Plot # appearances vs years since joining: Create a scatter plot with “Years since joining” on the x-axis and “Appearances” on the y-axis. Useful function: df.plot.scatter
(Extra Credit) Plot the gender balance over time. Let’s simplify things a tad and assume that all avengers are current members of the avengers and all of them are alive. Given this, how has the gender balance of the avengers changed over time? Answer this with a scatter plot showing the number of MALE characters who have joined the avengers through each year found in the table and a corresponding scatter plot for FEMALE characters.
(Extra Credit) Do some other interesting analysis. Find something interesting in the data and tell me something I don’t know! Explain it clearly, ideally with some basic visualization.
Before downloading your notebook, make sure that all your cells have been run and have the output you intended. I recommend using the Run All option from the Cell menu to ensure all your outputs are up-to-date. It’s easy to forget that you’ve made code changes and have stale outputs, so look over the freshly computed results and make sure they match your expectations.
Once your notebook is ready, download a copy. From the File menu, go to Download As and select Notebook (ipynb) to get the notebook in its native format.
Submit the resulting .ipynb
file to the Lab 1 assignment on Canvas.
Fill out the Lab 1 Survey on Canvas. Your submission will not be considered complete until the survey is submitted.

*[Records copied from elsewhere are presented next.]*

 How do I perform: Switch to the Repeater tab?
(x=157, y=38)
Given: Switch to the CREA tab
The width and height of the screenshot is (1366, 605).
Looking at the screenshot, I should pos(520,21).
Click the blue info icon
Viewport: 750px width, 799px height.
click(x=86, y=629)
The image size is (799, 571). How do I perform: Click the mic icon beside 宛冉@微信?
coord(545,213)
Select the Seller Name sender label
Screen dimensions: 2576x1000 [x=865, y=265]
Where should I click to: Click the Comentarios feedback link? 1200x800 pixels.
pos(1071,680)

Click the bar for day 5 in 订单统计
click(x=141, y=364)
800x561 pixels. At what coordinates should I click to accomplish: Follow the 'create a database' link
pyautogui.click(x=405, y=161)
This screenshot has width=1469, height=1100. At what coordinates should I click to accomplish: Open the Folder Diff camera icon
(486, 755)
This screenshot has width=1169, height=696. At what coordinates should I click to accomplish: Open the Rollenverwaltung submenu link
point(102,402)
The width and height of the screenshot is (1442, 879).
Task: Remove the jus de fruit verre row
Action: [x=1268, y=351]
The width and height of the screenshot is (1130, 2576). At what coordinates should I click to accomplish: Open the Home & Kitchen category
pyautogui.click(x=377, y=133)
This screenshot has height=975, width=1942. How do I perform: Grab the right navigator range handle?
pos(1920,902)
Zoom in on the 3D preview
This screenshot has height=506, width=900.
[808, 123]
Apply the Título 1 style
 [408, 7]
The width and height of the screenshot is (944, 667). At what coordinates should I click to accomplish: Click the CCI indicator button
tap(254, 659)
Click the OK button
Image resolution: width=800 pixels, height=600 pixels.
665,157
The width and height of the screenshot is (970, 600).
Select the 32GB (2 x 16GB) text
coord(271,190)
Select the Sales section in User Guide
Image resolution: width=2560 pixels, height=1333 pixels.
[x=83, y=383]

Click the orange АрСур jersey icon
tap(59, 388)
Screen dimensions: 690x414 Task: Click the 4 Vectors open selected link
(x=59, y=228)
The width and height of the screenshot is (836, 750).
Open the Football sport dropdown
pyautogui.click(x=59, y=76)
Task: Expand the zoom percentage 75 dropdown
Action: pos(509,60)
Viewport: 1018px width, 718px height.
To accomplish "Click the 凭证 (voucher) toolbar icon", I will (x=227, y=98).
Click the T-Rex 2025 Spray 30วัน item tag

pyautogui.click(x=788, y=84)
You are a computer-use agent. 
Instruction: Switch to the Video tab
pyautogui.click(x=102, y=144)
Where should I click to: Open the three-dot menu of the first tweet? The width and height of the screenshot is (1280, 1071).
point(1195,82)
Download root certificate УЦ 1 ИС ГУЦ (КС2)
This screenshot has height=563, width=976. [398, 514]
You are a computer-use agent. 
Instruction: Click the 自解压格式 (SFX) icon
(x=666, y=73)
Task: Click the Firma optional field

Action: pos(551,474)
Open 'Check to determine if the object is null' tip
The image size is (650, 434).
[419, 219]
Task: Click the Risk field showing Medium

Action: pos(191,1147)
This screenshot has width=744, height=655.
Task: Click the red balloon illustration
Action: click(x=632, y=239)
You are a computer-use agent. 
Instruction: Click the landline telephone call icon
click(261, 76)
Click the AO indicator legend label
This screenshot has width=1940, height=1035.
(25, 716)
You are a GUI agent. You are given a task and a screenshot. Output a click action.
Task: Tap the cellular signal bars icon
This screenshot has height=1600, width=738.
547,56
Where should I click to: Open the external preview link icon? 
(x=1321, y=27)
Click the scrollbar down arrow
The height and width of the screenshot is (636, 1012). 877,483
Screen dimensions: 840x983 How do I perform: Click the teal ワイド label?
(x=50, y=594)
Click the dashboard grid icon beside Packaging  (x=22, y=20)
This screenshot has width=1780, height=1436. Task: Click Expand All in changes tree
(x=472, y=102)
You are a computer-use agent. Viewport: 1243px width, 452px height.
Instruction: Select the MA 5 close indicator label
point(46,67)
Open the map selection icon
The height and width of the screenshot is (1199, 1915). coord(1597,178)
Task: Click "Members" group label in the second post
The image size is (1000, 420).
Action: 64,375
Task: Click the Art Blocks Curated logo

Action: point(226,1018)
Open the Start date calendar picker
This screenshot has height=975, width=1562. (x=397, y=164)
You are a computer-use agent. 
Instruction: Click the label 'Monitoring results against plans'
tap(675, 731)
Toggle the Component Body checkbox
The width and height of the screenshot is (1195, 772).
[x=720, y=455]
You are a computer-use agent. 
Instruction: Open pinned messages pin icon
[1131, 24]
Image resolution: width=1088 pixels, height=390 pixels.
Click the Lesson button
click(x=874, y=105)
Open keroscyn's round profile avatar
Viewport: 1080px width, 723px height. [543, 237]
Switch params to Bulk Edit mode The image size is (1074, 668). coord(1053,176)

As noted on the syllabus, in data science, presentation matters. Make sure that the writing in your Markdown cells is as carefully and clearly written as your code.
Jupyter
Pandas
For each task (#1-10):
Extra Credit
Up to 3 points of extra credit are available for each of the extra credit items (#11 and 12). Each extra credit point is exponentially more difficult to get; you will need to amaze me in order to get 6 points.